Students perform during the departure of Pope Francis at Villamor Air Base in Pasay city, metro Manila, on Mondy. The pope left the Philippines at the end of  a week-long trip to Asia that culminated with a rain-soaked Mass for about seven million people in the capital of Asia's most populous Catholic nation, the largest-ever crowd for a papal event.

AFP/Manila

Vincent Basiano sang and cheered along with a sea of other joyous typhoon survivors as Pope Francis celebrated Mass on a rainy Philippine day, but all too quickly the euphoria passed.

Basiano lost his shanty home when Super Typhoon Haiyan, the most powerful storm recorded on land, claimed thousands of lives in poor fishing and farming communities 14 months ago.

As soon as the pope heard about the disaster, he vowed to travel to the mainly Catholic Philippines and visit the millions of survivors.

On the weekend he fulfilled that commitment, celebrating a deeply emotional Mass with Basiano and about 200,000 other people in Tacloban, one of the worst-hit cities.

"While I was there in the presence of the pope, the joy was overflowing," Basiano, 32, told AFP a few hours later as heavy rain fell on his new shanty made of scrap wood and tin.

"But when I got home, it was back to reality. Here comes another typhoon. We try to take this reality in stride, being vulnerable to the dangers of typhoons, but we also need to prepare."

The pope had to cut short Saturday's trip to Tacloban and other areas devastated by Haiyan because of another storm, and he flew back to Manila leaving millions like Basiano to continue with their struggle.

In Basiano's Anibong village in Tacloban, 500 families are crammed into shanties and they were all preparing for another brutal night as Tropical Storm Mekkhala passed.

Haiyan killed or left missing more than 7,350 people, in the deadliest natural disaster of 2013, and it will take many years if not lifetimes for the region to recover.

Scars from Haiyan are still visible across Tacloban, with many still living in temporary shelters, while ruins of homes, buildings and decapitated coconut trees line the roads.

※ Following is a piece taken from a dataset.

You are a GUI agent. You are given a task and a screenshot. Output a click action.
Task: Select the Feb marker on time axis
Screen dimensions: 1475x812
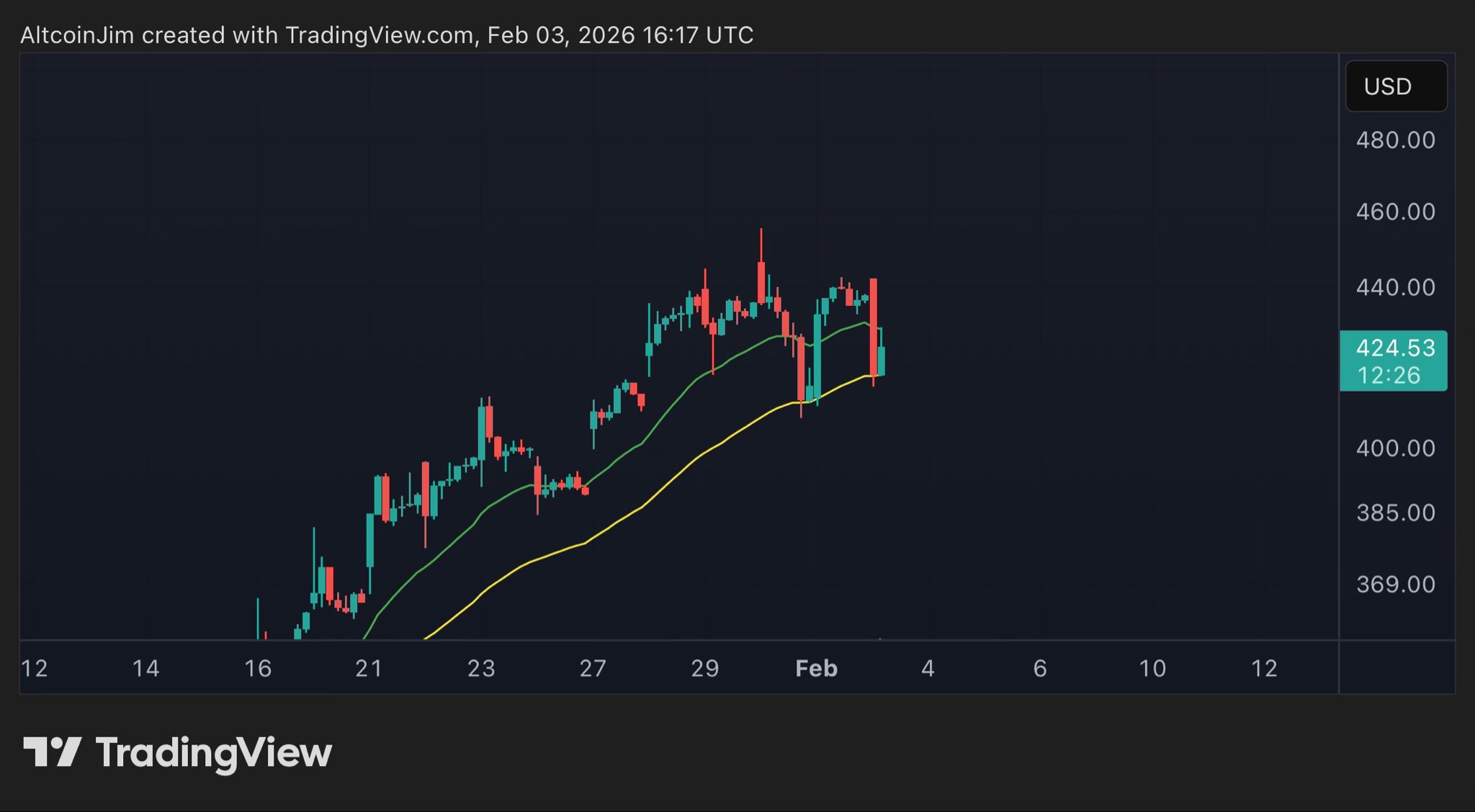tap(816, 669)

'We are holding on to hope'  

In Anibong, the bow of a ship lies beached dozens of metres from the shore, almost touching the highway, a reminder of Haiyan's monster winds and tsunami-like waves that wiped out entire villages.

"If the pope had visited here, he would have been shocked with what he saw," Ofelia Villarmenta, a 37-year-old mother of eight, told AFP.

Villarmenta said she would have loved to have gone to the Mass and been blessed by the pope, but she stayed home to pack her family's clothes before they moved out of their tiny home to a storm shelter.

"We have not rebuilt our homes here because we have no money," said Villarmenta, whose fish vendor-husband was out of work for almost a year after Haiyan struck.

Basiano said he was out of work for more than a year after Haiyan as the huge waves demolished the computer school where he taught, forcing him to rely on his meat vendor father, who supports a household of 14.

"We didn't buy clothes and other material things for a year, just rice," said Basiano, who only found work, as a community worker with an aid group, this month.

Villarmenta said she and her husband relocated to Manila after Haiyan but returned to Tacloban several months later.

"We ended up selling fish in Manila like we do here, so we just went home so we can be with family," she said.